--- Exercise ---
Arrange the data lines from the one containing "is (888, 1641)." through the one containing "period-second: 초 is", inclusive, as a JSON list of strings, one string per line. Leave out any blank lines.

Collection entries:
################

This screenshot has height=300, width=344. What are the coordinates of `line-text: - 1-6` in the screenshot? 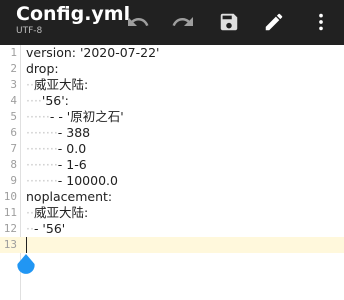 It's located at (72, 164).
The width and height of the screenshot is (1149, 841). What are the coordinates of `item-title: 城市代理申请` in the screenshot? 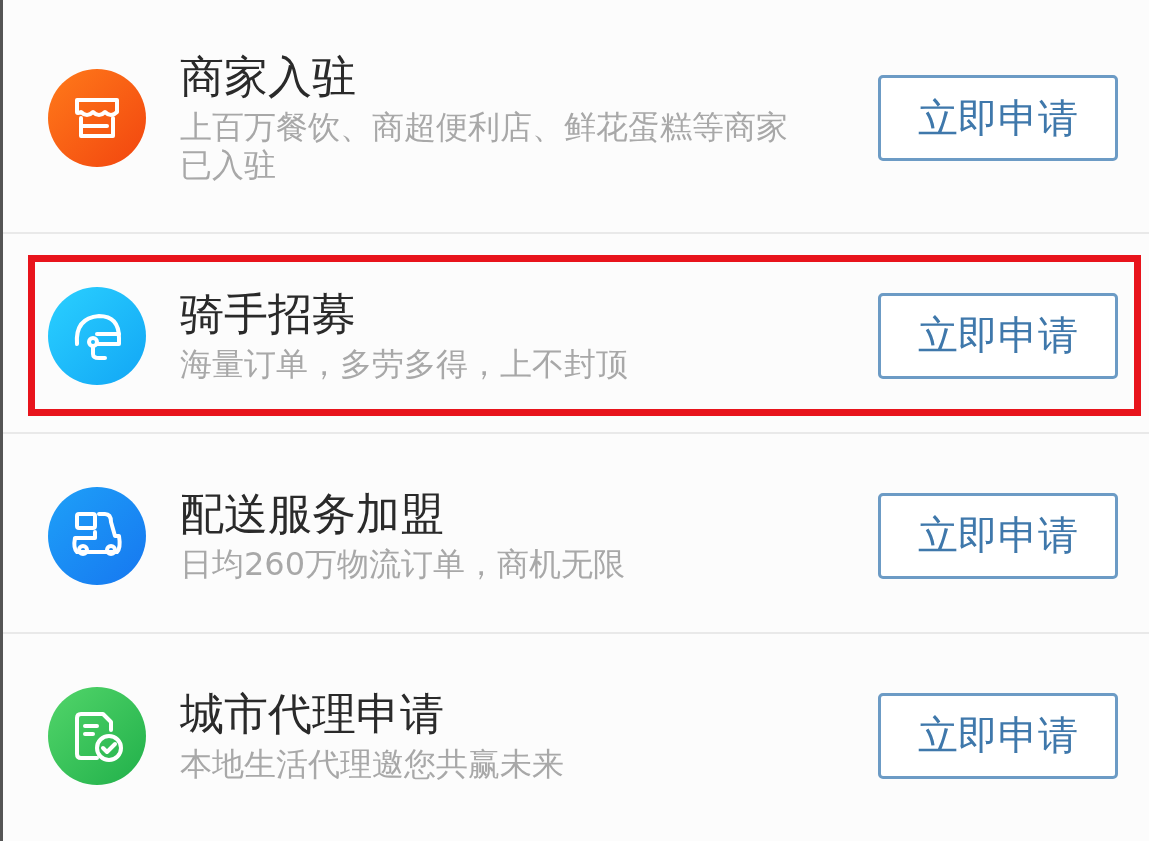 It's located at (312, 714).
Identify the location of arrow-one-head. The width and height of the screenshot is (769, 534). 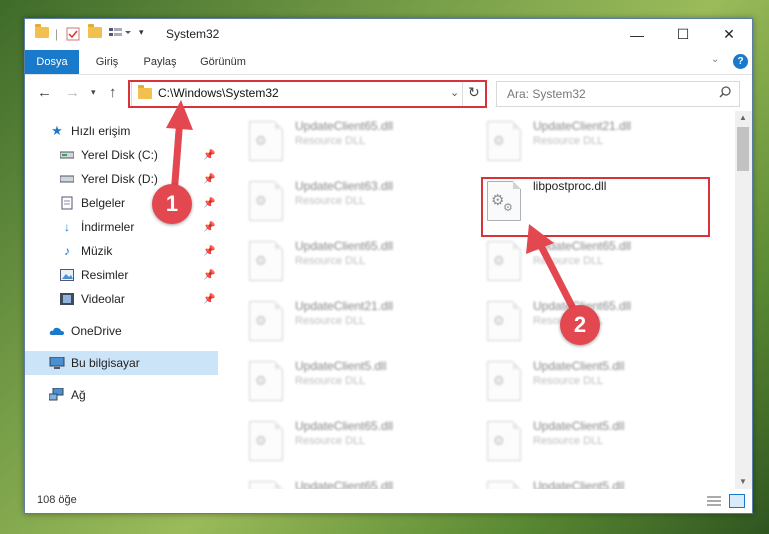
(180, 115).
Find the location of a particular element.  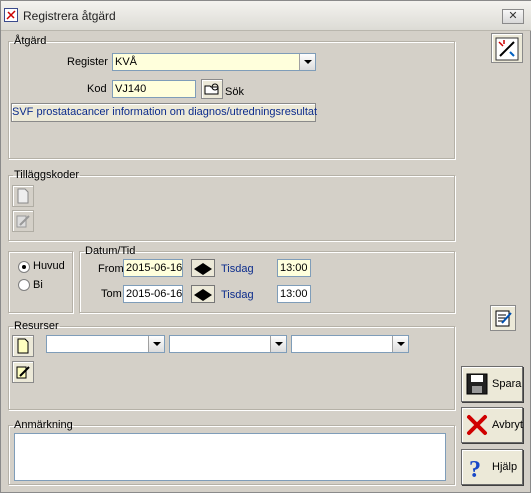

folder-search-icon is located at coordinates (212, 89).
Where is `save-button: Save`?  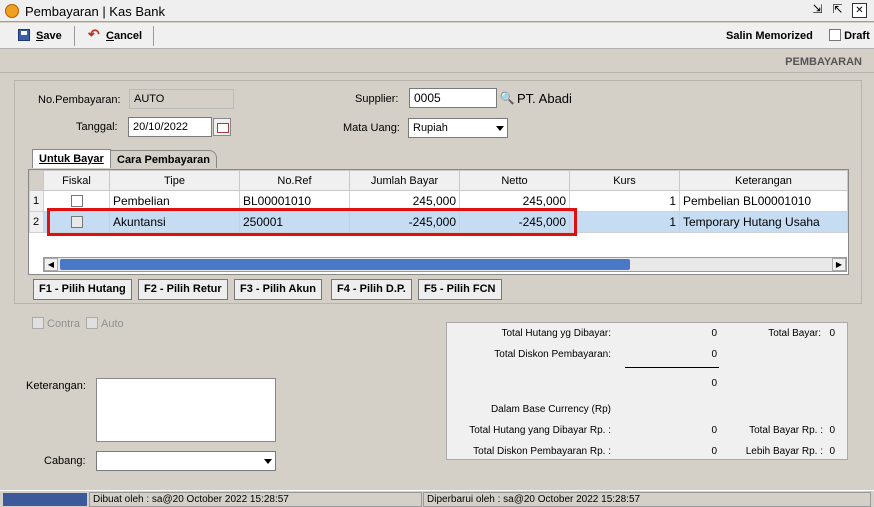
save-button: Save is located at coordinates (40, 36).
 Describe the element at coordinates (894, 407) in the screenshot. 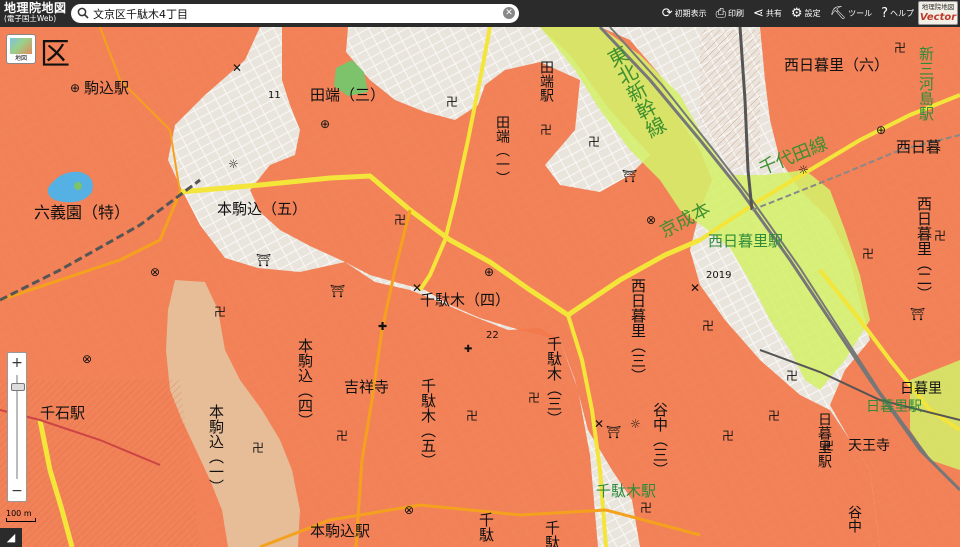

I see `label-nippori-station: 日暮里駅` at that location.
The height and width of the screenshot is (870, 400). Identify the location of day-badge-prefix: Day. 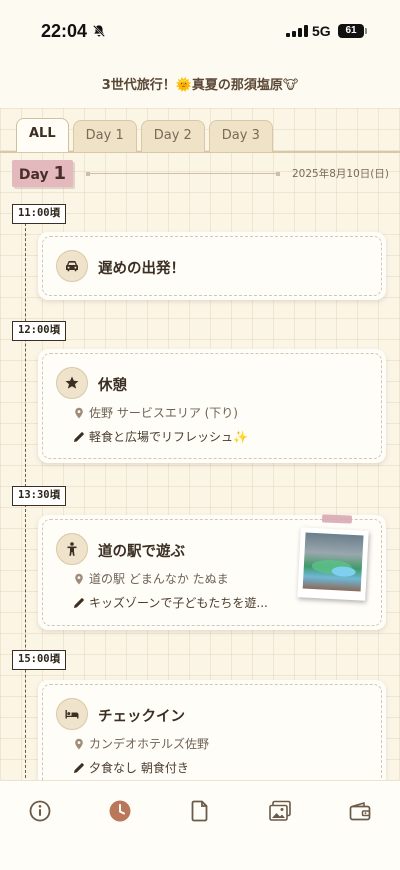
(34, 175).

################

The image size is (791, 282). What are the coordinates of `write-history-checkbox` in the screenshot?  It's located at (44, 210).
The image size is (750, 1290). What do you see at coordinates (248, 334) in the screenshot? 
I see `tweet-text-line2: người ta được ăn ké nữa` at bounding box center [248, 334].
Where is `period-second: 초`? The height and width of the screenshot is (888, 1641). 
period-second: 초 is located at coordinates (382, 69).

################

--- Answer to this problem ---
[
  "Where is `period-second: 초`? The height and width of the screenshot is (888, 1641). ",
  "period-second: 초 is located at coordinates (382, 69)."
]